The real part and imaginary part of the gamma constant
are fixed for a deterministic run.
initialize_double_artificial_homotopy(target, start)
set_double_solution(len(target), startsols[0])
tval = 0.0
poles = []
path = [startsols[0]]
while tval < 1.0:
double_predict_correct()
pole = double_closest_pole()
locp = (tval+pole[0], pole[1])
poles.append(locp)
nextsol = get_double_solution()
dictsol = strsol2dict(nextsol)
tval = dictsol['t'].real
path.append(nextsol)
To see the values of the x-coordinate of the points
on the path:
for sol in path:
print(strsol2dict(sol)['x'])
which prints
(1+0j)
(0.995494997861267+0.000917030925125147j)

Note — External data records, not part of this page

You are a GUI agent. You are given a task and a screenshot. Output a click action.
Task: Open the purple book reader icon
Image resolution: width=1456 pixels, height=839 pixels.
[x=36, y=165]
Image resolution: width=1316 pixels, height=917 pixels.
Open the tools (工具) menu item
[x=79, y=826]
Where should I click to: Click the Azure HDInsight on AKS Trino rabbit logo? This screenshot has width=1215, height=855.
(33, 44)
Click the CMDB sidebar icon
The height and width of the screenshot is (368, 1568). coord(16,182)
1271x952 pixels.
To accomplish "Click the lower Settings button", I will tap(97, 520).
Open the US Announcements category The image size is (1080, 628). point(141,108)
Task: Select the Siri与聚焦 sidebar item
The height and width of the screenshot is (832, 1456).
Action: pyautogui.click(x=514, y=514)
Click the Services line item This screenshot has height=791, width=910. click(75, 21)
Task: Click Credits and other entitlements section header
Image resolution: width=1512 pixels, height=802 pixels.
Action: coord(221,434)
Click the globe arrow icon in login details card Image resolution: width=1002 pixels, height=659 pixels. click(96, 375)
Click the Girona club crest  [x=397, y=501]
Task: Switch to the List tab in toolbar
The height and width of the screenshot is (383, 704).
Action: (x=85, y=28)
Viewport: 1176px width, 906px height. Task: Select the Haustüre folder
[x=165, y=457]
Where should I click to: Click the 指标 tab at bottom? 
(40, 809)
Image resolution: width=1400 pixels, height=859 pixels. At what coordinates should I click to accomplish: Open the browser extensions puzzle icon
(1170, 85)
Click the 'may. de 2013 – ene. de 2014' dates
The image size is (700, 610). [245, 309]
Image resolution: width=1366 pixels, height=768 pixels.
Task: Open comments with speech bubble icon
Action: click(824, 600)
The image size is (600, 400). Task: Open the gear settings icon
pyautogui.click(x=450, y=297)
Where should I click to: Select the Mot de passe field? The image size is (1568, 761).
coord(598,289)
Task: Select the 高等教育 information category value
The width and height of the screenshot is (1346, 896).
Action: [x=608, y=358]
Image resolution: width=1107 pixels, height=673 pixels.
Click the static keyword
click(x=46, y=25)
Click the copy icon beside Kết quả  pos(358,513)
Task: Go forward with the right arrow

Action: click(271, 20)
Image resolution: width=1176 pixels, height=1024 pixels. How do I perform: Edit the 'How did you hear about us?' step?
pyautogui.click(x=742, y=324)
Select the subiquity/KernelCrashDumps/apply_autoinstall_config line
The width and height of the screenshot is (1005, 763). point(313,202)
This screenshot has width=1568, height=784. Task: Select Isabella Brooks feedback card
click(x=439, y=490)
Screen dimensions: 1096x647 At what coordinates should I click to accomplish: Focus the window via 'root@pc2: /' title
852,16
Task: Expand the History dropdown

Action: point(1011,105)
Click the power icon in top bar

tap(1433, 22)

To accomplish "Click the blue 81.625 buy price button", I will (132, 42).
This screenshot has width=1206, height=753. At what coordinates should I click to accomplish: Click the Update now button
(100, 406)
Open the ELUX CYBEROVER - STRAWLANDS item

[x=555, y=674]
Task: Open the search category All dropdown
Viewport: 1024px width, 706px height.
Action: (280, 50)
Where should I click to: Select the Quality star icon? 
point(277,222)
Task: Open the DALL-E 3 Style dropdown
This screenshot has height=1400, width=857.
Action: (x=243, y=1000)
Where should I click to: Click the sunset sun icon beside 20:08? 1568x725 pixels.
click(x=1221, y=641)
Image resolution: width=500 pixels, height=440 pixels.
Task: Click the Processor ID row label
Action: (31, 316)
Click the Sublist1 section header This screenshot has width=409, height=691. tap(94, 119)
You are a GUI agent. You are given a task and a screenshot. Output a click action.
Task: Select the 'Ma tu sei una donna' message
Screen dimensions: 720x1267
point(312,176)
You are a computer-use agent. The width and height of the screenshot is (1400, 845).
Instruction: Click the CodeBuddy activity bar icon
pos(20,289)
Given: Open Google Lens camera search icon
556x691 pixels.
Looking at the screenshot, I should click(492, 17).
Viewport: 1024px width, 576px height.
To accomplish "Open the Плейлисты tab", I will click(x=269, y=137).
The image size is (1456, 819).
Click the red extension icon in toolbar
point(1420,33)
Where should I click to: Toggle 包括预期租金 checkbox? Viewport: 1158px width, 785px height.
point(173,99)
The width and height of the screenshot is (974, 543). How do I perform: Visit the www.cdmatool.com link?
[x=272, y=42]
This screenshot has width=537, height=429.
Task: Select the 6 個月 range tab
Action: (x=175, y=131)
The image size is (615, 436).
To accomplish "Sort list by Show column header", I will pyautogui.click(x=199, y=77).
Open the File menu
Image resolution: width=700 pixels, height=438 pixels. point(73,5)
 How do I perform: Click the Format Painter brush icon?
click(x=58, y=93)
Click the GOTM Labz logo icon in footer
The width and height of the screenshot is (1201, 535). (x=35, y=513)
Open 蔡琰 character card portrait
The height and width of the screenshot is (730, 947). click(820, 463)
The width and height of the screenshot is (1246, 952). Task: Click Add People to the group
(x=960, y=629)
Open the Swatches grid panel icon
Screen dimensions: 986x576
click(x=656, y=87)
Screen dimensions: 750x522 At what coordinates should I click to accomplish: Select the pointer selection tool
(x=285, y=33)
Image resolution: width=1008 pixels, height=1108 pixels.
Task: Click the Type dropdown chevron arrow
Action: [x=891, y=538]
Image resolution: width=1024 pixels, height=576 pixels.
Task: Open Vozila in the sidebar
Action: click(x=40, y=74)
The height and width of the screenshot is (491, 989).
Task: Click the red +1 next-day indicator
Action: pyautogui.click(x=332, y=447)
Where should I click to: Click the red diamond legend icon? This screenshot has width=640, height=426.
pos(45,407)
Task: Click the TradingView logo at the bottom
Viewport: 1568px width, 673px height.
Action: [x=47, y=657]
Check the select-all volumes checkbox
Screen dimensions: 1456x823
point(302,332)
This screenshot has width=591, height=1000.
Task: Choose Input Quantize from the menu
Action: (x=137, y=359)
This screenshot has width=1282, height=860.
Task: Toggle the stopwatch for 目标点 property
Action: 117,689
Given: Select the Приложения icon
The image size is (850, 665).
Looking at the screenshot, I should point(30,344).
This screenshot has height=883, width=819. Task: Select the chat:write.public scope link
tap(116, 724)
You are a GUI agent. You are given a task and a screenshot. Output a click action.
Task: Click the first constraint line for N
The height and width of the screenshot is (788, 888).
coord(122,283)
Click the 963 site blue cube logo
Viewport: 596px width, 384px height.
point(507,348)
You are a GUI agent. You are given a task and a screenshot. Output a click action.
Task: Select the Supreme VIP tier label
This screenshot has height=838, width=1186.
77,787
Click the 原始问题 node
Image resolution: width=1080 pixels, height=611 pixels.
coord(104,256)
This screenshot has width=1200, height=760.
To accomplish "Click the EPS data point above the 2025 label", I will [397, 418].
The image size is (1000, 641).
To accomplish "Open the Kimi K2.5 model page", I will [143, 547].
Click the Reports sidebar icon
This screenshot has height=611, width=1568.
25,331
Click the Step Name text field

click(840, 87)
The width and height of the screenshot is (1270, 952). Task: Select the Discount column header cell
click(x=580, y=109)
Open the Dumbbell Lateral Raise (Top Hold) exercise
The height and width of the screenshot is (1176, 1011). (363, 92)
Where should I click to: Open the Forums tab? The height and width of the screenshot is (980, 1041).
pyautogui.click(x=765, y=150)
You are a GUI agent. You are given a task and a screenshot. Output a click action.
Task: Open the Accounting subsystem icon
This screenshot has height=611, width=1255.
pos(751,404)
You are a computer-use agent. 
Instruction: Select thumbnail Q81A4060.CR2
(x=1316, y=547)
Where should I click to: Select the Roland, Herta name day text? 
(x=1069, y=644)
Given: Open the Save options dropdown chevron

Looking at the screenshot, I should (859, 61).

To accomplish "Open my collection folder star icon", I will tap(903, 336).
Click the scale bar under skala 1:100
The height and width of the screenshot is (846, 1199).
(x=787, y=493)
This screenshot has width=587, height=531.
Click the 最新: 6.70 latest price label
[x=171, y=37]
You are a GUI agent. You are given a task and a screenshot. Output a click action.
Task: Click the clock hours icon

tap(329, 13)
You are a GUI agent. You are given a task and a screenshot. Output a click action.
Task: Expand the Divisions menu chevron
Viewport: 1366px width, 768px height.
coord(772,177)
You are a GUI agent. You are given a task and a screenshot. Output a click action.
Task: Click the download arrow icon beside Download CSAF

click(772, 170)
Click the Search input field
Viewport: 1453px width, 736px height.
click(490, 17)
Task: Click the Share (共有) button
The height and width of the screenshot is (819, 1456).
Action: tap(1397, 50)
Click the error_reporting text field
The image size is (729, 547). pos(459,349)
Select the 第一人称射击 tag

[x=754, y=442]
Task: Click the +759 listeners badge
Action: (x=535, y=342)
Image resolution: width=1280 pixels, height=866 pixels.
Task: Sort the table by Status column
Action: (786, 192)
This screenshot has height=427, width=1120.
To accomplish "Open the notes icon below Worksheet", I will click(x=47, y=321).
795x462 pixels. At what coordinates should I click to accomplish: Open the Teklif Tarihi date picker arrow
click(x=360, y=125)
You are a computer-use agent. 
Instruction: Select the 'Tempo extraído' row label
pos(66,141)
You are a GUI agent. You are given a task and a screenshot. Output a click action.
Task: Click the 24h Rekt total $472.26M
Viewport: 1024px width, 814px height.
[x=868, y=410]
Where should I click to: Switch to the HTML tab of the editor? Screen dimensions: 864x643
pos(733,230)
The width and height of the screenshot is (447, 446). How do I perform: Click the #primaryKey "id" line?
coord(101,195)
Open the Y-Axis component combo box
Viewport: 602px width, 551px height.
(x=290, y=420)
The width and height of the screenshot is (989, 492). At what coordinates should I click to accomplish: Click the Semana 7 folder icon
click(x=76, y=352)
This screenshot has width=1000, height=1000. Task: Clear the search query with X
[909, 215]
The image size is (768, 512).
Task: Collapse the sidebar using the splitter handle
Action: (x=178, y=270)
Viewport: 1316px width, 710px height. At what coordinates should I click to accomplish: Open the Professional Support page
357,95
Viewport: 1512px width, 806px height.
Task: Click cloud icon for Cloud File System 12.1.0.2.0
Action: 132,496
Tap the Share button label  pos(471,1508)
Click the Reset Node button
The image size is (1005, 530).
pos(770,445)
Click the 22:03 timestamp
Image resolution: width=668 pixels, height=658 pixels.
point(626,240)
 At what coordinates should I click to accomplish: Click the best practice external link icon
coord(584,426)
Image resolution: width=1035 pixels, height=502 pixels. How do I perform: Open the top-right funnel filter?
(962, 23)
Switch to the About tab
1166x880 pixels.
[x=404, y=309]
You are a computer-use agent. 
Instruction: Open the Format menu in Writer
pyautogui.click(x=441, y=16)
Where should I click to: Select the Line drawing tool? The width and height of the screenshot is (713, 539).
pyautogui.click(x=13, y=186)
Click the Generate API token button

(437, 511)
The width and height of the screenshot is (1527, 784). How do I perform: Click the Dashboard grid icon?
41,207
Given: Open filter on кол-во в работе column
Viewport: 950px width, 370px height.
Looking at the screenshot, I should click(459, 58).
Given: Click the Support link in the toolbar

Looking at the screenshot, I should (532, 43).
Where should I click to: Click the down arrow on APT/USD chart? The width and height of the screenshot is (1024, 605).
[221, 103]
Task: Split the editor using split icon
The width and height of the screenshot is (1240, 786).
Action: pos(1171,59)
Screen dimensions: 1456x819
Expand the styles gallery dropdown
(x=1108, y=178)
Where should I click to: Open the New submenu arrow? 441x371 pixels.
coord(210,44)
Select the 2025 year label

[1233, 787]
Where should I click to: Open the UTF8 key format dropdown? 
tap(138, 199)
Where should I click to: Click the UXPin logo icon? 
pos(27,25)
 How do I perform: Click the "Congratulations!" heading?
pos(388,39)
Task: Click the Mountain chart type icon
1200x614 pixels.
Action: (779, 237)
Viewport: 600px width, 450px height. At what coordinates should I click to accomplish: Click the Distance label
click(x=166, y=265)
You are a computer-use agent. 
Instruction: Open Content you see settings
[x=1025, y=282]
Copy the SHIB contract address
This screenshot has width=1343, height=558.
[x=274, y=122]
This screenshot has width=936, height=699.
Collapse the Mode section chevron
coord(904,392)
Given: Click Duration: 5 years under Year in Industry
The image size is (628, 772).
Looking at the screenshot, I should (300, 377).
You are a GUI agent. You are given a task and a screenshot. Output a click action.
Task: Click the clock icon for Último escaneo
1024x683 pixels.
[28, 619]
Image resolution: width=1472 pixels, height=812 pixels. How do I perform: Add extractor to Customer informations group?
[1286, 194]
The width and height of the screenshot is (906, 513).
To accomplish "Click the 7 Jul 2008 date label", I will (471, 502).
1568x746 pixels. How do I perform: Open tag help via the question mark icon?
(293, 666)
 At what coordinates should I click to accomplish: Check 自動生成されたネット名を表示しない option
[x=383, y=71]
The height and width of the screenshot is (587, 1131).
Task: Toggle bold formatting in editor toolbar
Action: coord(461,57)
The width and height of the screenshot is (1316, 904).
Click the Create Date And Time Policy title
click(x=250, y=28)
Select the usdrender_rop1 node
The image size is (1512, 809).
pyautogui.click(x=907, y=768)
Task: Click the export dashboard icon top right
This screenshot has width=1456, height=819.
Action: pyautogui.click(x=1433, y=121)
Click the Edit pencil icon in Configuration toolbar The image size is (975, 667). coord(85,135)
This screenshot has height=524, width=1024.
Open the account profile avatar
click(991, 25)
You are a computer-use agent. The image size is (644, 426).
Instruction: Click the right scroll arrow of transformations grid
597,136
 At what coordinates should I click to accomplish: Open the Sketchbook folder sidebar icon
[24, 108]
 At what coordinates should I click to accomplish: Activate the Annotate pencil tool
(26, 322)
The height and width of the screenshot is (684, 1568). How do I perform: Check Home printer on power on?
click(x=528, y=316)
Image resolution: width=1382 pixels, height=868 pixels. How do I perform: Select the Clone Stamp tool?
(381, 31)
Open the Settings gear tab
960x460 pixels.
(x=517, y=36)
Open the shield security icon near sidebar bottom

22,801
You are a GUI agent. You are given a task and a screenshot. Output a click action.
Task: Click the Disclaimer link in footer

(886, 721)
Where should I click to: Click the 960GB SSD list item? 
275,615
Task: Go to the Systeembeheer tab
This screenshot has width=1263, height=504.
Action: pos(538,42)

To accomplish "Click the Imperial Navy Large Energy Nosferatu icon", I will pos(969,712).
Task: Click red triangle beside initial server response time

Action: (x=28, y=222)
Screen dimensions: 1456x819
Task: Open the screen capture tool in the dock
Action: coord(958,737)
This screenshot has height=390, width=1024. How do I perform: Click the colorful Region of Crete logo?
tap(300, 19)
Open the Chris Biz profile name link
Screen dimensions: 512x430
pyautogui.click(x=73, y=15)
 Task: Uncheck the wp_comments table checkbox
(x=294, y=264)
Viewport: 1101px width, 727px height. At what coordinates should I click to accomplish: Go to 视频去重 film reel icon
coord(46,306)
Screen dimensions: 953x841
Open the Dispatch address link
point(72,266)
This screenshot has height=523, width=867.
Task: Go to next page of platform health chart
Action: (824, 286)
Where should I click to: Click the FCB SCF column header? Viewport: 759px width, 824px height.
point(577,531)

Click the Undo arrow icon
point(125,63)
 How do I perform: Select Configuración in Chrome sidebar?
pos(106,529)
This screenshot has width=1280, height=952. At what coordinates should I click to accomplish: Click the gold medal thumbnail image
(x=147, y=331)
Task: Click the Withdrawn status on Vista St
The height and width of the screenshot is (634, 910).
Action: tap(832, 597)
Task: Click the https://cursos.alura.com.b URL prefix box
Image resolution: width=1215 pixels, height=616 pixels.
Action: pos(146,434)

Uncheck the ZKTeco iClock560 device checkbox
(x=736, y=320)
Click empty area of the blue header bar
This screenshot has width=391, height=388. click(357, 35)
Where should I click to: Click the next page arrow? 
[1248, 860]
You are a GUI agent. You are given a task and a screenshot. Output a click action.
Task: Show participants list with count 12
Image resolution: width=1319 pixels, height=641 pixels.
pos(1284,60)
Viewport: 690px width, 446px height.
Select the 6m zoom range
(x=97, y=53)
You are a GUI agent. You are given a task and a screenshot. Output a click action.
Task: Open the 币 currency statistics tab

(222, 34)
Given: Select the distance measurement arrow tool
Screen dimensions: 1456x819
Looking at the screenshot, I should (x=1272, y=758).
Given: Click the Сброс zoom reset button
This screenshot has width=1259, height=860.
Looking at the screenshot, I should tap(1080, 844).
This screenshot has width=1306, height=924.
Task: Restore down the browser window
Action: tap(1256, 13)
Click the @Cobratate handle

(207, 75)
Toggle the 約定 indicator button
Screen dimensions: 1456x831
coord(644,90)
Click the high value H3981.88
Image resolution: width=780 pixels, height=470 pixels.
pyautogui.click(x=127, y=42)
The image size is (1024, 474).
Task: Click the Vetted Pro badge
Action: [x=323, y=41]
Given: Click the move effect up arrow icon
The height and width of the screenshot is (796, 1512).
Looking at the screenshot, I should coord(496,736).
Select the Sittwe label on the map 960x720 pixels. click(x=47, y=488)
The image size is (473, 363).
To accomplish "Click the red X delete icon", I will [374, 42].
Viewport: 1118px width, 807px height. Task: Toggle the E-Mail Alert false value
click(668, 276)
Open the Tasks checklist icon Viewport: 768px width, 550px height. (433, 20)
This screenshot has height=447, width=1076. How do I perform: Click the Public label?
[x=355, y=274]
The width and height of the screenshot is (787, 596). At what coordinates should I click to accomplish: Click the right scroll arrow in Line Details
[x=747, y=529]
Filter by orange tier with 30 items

(0.979230904940275+0.00320751244815921j)
(0.967072243680787+0.00258238975580037j)
(0.969688665229834-0.00601218730792353j)
(1.00775870703128-0.016752186008432j)
(1.07530651742827-0.0205585999286002j)
(1.14379875229794-0.0156022327531589j)
(1.19382074878865-0.00821447396701445j)
(1.22145462283616-0.00302771209969062j)
(1.23348940570526-0.000547947192401931j)
(1.23606797749979+0j)
For plotting, the real parts are separated from the imaginary parts,
for x and for y.
xre = [strsol2dict(sol)['x'].real for sol in path]
xim = [strsol2dict(sol)['x'].imag for sol in path]
yre = [strsol2dict(sol)['y'].real for sol in path]
yim = [strsol2dict(sol)['y'].imag for sol in path]
Let us plot the coordinates of this first solution path.
- ::
import matplotlib.pyplot as plt
Then Fig. 21 is produced by the code below:
fig, axs = plt.subplots(1, 2, constrained_layout=True)
fig.suptitle('the coordinates of one solution path')
axs[0].set_title('x coordinates')
axs[0].set_xlabel('real part')
axs[0].set_ylabel('imaginary part')
axs[0].set_xlim(min(xre)-0.1, max(xre)+0.1)
axs[0].set_ylim(min(xim)-0.025, max(xim)+0.025)
dots, = axs[0].plot(xre,xim,'r-')
dots, = axs[0].plot(xre,xim,'ro')
axs[1].set_title('y coordinates')
axs[1].set_xlabel('real part')
axs[1].set_ylabel('imaginary part')
axs[1].set_xlim(min(yre)-0.1, max(yre)+0.1)
axs[1].set_ylim(min(yim)-0.025, max(yim)+0.025)
dots, = axs[1].plot(yre,yim,'r-')
dots, = axs[1].plot(yre,yim,'ro')
plt.savefig('incfixapriorifig1')
plt.show()
Fig. 21 The coordinates of one solution path.¶
Why do the paths in such a simple homotopy curve so much?
Let us look at the plot of the poles.
After separating real from imaginary parts
repoles = [p[0] for p in poles]
impoles = [p[1] for p in poles]
the plot in Fig. 22 is made by the code below.
fig, axs = plt.subplots(1, 1, constrained_layout=True)
axs.set_title('t goes from 0 to 1')
axs.set_xlabel('real part of poles')
axs.set_ylabel('imaginary part of poles')
dots, = axs.plot([0.0, 1.0],[0.0, 0.0],'b-')
axs.set_xlim(-0.1, 1.1)
axs.set_ylim(min(min(impoles)-0.1,-0.1), max(max(impoles)+0.1, 0.1))
dots, = axs.plot(repoles,impoles,'r+')
plt.savefig('incfixapriorifig2')
plt.show()
Fig. 22 The closest poles to one solution path.¶
For this plot, the closest poles appear towards the middle of the interval \([0,1]\) where the continuation parameter \(t\) lives.